*Text excerpt:*
────────────────

Case studies

Demonstration project

Site Inspection Performance

A five-page Power BI report for Meridian Facilities Group, a fictional national facilities operator with 42 sites across six UK regions. It answers the three questions operations leadership asks every month: are we inspecting enough, is compliance where it should be, and are corrective actions getting closed?

  • Client Meridian Facilities Group (fictional)
  • Audience Operations leadership
  • Built with Power BI · DAX · a deterministic data generator
Executive overview of a site inspection report: KPI band, inspections versus plan, compliance trend against a 90% target, and an overdue actions list

The executive overview: inspections against plan, compliance against the 90% target, and the overdue-action chase list. Data to 26 June 2026.

Synthetic data · fictional client · the full model, DAX and data generator are on GitHub (available on request).

The problem

Meridian Facilities Group runs scheduled health, safety and compliance inspections across a 42-site estate. Leadership needs three answers every month: are we inspecting enough, is compliance where it should be, and are the corrective actions we raise actually getting closed? The data exists, hundreds of inspections a year against a 24-question checklist, but without a disciplined report it stays anecdote.

What the report does

Five pages, each answering one operational question:

  • Executive Overview - the ten-second read: inspection volume against plan, compliance against the 90% target, findings, and the overdue-action chase list. Red appears on exactly one thing at a time.
  • Compliance Deep-Dive - what we are finding and where it repeats: a section-by-month compliance heatmap where uninspected cells stay blank (never a fake 0%), the worst-scoring questions and repeat-offender sites.
  • Action Tracker - the corrective-action lifecycle: closure rate against target, ageing, and an owned register of open and overdue actions. The operational to-do list, not just a chart.

────────────────

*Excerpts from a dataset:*
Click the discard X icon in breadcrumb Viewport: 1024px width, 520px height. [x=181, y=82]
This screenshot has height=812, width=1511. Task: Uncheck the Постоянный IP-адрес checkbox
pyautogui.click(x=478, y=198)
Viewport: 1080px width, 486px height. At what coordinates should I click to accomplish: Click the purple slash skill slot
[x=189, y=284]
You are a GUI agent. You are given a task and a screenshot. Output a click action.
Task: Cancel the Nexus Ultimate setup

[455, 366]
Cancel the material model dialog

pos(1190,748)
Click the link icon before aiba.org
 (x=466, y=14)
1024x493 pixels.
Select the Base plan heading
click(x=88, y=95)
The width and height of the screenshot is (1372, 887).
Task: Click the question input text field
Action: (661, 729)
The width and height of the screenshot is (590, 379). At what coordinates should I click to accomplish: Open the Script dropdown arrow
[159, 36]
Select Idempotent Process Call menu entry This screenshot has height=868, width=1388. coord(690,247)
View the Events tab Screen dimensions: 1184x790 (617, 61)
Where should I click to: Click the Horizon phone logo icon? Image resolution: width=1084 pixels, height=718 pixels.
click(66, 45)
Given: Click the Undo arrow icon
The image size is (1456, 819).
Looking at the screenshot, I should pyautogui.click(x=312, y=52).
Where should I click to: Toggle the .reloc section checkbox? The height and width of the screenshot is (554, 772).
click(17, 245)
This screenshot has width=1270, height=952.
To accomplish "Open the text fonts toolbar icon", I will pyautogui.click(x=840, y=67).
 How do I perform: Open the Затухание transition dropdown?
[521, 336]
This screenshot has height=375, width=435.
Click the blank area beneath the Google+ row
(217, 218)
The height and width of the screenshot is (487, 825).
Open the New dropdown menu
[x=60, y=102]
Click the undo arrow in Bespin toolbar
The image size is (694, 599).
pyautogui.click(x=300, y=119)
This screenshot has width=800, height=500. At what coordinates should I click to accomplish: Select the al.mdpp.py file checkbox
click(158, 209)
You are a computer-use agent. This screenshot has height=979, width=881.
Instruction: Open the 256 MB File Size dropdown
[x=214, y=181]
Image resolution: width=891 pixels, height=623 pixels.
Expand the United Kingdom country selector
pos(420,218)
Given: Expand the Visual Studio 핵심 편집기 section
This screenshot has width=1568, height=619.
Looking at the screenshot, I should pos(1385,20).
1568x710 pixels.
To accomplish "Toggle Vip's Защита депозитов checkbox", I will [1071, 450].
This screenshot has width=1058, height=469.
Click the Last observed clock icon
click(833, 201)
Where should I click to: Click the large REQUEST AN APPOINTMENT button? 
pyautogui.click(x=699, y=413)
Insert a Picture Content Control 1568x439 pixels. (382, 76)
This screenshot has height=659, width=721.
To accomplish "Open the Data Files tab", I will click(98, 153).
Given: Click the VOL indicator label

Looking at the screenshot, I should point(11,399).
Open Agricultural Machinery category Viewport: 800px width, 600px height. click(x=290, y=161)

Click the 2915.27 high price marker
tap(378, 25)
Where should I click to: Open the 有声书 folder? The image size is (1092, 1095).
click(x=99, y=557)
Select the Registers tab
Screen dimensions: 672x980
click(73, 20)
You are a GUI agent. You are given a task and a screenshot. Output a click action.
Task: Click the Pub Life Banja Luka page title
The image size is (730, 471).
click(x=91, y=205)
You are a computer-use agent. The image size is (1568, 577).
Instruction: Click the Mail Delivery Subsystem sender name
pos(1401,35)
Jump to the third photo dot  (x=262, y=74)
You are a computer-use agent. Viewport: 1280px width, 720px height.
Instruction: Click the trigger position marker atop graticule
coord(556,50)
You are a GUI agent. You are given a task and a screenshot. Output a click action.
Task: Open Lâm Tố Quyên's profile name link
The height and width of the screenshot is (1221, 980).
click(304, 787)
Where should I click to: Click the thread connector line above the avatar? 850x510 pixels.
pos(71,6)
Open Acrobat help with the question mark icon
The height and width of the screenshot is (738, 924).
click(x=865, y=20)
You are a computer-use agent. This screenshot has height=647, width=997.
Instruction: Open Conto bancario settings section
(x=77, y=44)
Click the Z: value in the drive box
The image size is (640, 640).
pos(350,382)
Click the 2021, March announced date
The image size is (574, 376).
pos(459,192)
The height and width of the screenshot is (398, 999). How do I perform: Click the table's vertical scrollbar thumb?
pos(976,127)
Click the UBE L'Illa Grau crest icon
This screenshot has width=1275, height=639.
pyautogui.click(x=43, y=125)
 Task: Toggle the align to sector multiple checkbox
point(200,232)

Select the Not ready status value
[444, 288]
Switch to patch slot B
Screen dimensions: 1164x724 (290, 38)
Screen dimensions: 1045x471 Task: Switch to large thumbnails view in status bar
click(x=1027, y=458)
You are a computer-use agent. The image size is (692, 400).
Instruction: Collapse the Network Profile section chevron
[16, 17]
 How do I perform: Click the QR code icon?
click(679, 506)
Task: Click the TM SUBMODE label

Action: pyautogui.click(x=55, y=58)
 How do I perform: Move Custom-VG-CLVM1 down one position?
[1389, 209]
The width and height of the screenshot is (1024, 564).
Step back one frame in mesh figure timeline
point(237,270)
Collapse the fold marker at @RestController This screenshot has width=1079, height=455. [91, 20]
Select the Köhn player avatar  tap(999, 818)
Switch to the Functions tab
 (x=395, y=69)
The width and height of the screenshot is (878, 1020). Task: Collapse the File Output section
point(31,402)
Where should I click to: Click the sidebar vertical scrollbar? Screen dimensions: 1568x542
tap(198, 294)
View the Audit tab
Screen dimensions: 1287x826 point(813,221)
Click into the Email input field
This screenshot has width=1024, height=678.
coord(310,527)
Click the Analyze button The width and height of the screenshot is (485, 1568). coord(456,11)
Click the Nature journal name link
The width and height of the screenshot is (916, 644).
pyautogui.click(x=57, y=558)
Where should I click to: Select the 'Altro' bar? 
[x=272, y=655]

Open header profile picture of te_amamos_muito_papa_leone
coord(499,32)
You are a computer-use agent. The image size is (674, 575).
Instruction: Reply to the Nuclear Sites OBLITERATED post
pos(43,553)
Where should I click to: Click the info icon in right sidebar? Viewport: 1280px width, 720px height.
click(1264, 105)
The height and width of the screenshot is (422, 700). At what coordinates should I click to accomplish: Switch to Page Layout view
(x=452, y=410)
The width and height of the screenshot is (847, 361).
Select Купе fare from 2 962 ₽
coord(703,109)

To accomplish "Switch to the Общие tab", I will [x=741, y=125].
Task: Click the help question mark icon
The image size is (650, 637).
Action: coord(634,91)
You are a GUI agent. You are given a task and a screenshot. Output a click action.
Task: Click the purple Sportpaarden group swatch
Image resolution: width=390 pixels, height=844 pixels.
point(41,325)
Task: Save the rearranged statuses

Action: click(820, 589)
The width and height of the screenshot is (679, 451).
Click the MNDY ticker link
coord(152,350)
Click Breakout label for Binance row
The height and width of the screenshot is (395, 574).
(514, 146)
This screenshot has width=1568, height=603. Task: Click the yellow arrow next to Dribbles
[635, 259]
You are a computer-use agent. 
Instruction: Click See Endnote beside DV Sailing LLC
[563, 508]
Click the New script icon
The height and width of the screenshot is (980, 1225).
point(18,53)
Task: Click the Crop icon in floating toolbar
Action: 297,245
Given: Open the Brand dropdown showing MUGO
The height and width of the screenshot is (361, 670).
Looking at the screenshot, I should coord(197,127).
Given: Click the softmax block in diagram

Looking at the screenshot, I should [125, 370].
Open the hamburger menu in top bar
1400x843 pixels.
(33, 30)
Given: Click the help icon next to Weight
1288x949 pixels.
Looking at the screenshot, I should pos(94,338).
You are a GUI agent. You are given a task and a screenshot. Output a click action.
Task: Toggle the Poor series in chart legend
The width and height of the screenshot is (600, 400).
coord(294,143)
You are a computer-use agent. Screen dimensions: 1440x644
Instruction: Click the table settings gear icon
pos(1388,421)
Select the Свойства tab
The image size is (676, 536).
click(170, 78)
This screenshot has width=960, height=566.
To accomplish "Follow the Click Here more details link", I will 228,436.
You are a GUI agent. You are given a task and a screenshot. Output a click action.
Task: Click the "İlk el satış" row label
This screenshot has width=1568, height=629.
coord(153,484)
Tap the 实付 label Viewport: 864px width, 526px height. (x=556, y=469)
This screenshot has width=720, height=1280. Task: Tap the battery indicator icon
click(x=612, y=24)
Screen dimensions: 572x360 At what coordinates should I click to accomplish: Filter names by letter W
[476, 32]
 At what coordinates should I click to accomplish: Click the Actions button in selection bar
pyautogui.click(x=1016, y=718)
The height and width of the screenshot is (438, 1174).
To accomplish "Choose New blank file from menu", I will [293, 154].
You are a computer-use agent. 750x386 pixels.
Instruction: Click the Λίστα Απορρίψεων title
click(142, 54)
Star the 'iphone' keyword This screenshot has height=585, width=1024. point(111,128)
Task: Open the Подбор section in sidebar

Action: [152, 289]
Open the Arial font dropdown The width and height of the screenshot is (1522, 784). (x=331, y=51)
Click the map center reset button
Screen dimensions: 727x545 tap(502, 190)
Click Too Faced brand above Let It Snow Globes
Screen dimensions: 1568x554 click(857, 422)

────────────────

*Using the information:*
**A)** Answer these questions about the case study on the site inspection report:
(i) How many sites does Meridian Facilities Group operate, and across how many UK regions?
(ii) How many questions are on the inspection checklist?
(iii) What compliance target does the report measure against?
**B)** State whether each statement agrees with the case study on the site inspection report. Answer yes or no, and quote the deciding words.
(i) Meridian Facilities Group is a real company.
(ii) In the Compliance Deep-Dive heatmap, uninspected cells are shown as 0%.
(iii) The report's data runs to 26 June 2026.
**C)** Pick up the case study on the site inspection report after its last line, and continue the text.

*Answers by item:*
**A)**
(i) 42 sites across six UK regions.
(ii) 24 questions.
(iii) 90%.

**B)**
(i) No: "a fictional national facilities operator"
(ii) No: "uninspected cells stay blank (never a fake 0%)"
(iii) Yes: "Data to 26 June 2026."

**C)**
  • Coverage - are we inspecting the right places often enough? Days since last visit per site, against a stated staleness threshold: a rule, not a vibe.
  • Inspection Detail - one inspection end to end, reached by right-click drillthrough. The header score and the question detail can never disagree, because they are the same measure.
Compliance heatmap by checklist section and month, with worst questions and repeat-offender sites

The deep-dive: compliance by checklist section and month, darker blue meaning higher compliance and white text marking cells at or above the 90% target. Blank cells mean not inspected, never a fake score.

Corrective action tracker: closure KPIs and an owned register of open and overdue actions

The action tracker: raised, open and overdue counts, closure rate against the 90% target, and a register where every open action has an owner and a due date. Red is reserved for genuinely overdue.

Under the hood

No inspection score is stored anywhere. The compliance percentage is a single measure evaluated at whatever grain the visual asks for: trend, region, heatmap cell, or one inspection's header. Every level of the report reconciles by construction. All time logic is anchored to a fixed as-at date (26 June 2026, the latest inspection in the data), never the system clock, so the published figures are stable and reproducible.

The raw data is generated by a committed, deterministic script and contains six deliberate, documented defects the model handles in the open: uninspected site-months, duplicate export rows, N/A answers, an orphan action, unassigned owners and dirty site names. Handling messy data honestly is part of the job, so the portfolio shows it.

The source

The whole project is readable as text: the semantic model in TMDL, the report in PBIR, the DAX measure by measure, and the data generator that produced every figure on this page. The repository is private while the portfolio is finalised; the source is available on request.

All data in this case study is synthetic, generated by a committed, deterministic script; Meridian Facilities Group is a fictional client created to demonstrate the work. No real client data appears anywhere in this project.